Activity: Reproduce the entire listing below word for word, keeping every line in its original order.

Start of The records

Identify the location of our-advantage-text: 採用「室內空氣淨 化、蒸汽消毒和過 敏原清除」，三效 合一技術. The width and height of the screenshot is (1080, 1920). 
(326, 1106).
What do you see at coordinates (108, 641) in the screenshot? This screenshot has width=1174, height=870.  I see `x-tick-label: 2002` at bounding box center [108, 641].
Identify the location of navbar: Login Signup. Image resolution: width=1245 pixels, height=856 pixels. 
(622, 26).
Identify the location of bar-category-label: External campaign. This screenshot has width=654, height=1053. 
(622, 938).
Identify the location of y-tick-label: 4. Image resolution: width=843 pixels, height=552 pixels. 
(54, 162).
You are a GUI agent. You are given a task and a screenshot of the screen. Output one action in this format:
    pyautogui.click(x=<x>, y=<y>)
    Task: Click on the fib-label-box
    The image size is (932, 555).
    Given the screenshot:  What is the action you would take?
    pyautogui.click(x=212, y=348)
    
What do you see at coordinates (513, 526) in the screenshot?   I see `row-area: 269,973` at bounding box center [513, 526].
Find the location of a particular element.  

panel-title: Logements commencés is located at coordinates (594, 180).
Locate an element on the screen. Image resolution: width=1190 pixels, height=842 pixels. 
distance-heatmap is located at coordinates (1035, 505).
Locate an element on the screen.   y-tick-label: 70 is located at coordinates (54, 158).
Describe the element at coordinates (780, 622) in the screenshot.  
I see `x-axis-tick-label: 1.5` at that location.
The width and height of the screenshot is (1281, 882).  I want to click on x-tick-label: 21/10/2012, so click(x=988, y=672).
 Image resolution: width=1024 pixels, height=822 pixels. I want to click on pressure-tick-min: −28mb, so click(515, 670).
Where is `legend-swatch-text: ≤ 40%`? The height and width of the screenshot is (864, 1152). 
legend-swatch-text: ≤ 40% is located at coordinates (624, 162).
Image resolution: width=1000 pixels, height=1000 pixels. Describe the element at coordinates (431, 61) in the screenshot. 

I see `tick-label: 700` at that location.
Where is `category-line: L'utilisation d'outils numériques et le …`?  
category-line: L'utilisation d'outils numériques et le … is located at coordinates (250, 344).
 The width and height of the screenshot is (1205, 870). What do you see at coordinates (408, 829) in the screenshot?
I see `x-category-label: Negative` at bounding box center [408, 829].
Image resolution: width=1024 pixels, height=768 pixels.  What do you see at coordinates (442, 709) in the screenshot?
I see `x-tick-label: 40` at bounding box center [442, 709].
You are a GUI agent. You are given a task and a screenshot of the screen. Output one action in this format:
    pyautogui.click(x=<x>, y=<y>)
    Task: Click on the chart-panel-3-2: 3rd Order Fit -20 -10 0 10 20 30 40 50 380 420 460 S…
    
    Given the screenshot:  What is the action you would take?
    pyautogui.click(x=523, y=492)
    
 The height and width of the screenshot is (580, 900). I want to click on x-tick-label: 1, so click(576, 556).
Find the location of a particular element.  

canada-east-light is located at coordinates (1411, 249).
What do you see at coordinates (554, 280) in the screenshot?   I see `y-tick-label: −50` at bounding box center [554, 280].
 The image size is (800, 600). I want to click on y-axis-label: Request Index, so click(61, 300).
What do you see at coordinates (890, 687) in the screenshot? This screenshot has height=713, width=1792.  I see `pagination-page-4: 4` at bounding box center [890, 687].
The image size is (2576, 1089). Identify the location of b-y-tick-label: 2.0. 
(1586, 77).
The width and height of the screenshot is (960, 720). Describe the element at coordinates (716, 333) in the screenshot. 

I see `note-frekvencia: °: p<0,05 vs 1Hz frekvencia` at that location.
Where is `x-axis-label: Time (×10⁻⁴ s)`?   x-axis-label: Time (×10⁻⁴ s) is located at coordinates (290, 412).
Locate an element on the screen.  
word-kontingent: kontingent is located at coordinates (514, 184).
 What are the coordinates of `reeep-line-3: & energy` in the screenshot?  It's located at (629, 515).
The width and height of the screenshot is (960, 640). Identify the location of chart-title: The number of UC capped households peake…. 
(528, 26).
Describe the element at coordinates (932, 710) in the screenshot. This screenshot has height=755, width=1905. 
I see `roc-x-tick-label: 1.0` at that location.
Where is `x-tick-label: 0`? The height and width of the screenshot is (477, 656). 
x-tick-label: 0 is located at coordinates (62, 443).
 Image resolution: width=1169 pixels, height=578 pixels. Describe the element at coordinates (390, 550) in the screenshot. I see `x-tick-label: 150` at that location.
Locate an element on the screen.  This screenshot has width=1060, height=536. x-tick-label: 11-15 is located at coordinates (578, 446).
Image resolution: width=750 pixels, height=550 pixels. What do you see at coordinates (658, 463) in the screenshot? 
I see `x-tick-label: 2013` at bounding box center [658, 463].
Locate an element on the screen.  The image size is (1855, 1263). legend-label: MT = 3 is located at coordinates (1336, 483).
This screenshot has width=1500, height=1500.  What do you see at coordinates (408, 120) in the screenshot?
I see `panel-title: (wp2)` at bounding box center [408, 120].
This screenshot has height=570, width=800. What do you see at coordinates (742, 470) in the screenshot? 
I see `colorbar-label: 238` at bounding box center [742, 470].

End of The records

Result below:
Identify the location of our-advantage-text: 採用「室內空氣淨 化、蒸汽消毒和過 敏原清除」，三效 合一技術. The width and height of the screenshot is (1080, 1920). 
(326, 1106).
What do you see at coordinates (108, 641) in the screenshot? This screenshot has width=1174, height=870.  I see `x-tick-label: 2002` at bounding box center [108, 641].
Identify the location of navbar: Login Signup. Image resolution: width=1245 pixels, height=856 pixels. 
(622, 26).
Identify the location of bar-category-label: External campaign. This screenshot has width=654, height=1053. 
(622, 938).
Identify the location of y-tick-label: 4. Image resolution: width=843 pixels, height=552 pixels. 
(54, 162).
You are a GUI agent. You are given a task and a screenshot of the screen. Output one action in this format:
    pyautogui.click(x=<x>, y=<y>)
    Task: Click on the fib-label-box
    The image size is (932, 555).
    Given the screenshot:  What is the action you would take?
    pyautogui.click(x=212, y=348)
    
What do you see at coordinates (513, 526) in the screenshot?   I see `row-area: 269,973` at bounding box center [513, 526].
Find the location of a particular element.  

panel-title: Logements commencés is located at coordinates (594, 180).
Locate an element on the screen. Image resolution: width=1190 pixels, height=842 pixels. 
distance-heatmap is located at coordinates (1035, 505).
Locate an element on the screen.   y-tick-label: 70 is located at coordinates (54, 158).
Describe the element at coordinates (780, 622) in the screenshot.  
I see `x-axis-tick-label: 1.5` at that location.
The width and height of the screenshot is (1281, 882).  I want to click on x-tick-label: 21/10/2012, so click(x=988, y=672).
 Image resolution: width=1024 pixels, height=822 pixels. I want to click on pressure-tick-min: −28mb, so click(515, 670).
Where is `legend-swatch-text: ≤ 40%`? The height and width of the screenshot is (864, 1152). 
legend-swatch-text: ≤ 40% is located at coordinates (624, 162).
Image resolution: width=1000 pixels, height=1000 pixels. Describe the element at coordinates (431, 61) in the screenshot. 

I see `tick-label: 700` at that location.
Where is `category-line: L'utilisation d'outils numériques et le …`?  
category-line: L'utilisation d'outils numériques et le … is located at coordinates (250, 344).
 The width and height of the screenshot is (1205, 870). What do you see at coordinates (408, 829) in the screenshot?
I see `x-category-label: Negative` at bounding box center [408, 829].
Image resolution: width=1024 pixels, height=768 pixels.  What do you see at coordinates (442, 709) in the screenshot?
I see `x-tick-label: 40` at bounding box center [442, 709].
You are a GUI agent. You are given a task and a screenshot of the screen. Output one action in this format:
    pyautogui.click(x=<x>, y=<y>)
    Task: Click on the chart-panel-3-2: 3rd Order Fit -20 -10 0 10 20 30 40 50 380 420 460 S…
    
    Given the screenshot:  What is the action you would take?
    pyautogui.click(x=523, y=492)
    
 The height and width of the screenshot is (580, 900). I want to click on x-tick-label: 1, so click(576, 556).
Find the location of a particular element.  

canada-east-light is located at coordinates (1411, 249).
What do you see at coordinates (554, 280) in the screenshot?   I see `y-tick-label: −50` at bounding box center [554, 280].
 The image size is (800, 600). I want to click on y-axis-label: Request Index, so click(61, 300).
What do you see at coordinates (890, 687) in the screenshot? This screenshot has height=713, width=1792.  I see `pagination-page-4: 4` at bounding box center [890, 687].
The image size is (2576, 1089). Identify the location of b-y-tick-label: 2.0. 
(1586, 77).
The width and height of the screenshot is (960, 720). Describe the element at coordinates (716, 333) in the screenshot. 

I see `note-frekvencia: °: p<0,05 vs 1Hz frekvencia` at that location.
Where is `x-axis-label: Time (×10⁻⁴ s)`?   x-axis-label: Time (×10⁻⁴ s) is located at coordinates (290, 412).
Locate an element on the screen.  
word-kontingent: kontingent is located at coordinates (514, 184).
 What are the coordinates of `reeep-line-3: & energy` in the screenshot?  It's located at (629, 515).
The width and height of the screenshot is (960, 640). Identify the location of chart-title: The number of UC capped households peake…. 
(528, 26).
Describe the element at coordinates (932, 710) in the screenshot. This screenshot has height=755, width=1905. 
I see `roc-x-tick-label: 1.0` at that location.
Where is `x-tick-label: 0`? The height and width of the screenshot is (477, 656). 
x-tick-label: 0 is located at coordinates (62, 443).
 Image resolution: width=1169 pixels, height=578 pixels. Describe the element at coordinates (390, 550) in the screenshot. I see `x-tick-label: 150` at that location.
Locate an element on the screen.  This screenshot has width=1060, height=536. x-tick-label: 11-15 is located at coordinates (578, 446).
Image resolution: width=750 pixels, height=550 pixels. What do you see at coordinates (658, 463) in the screenshot? 
I see `x-tick-label: 2013` at bounding box center [658, 463].
Locate an element on the screen.  The image size is (1855, 1263). legend-label: MT = 3 is located at coordinates (1336, 483).
This screenshot has width=1500, height=1500.  What do you see at coordinates (408, 120) in the screenshot?
I see `panel-title: (wp2)` at bounding box center [408, 120].
This screenshot has height=570, width=800. What do you see at coordinates (742, 470) in the screenshot? 
I see `colorbar-label: 238` at bounding box center [742, 470].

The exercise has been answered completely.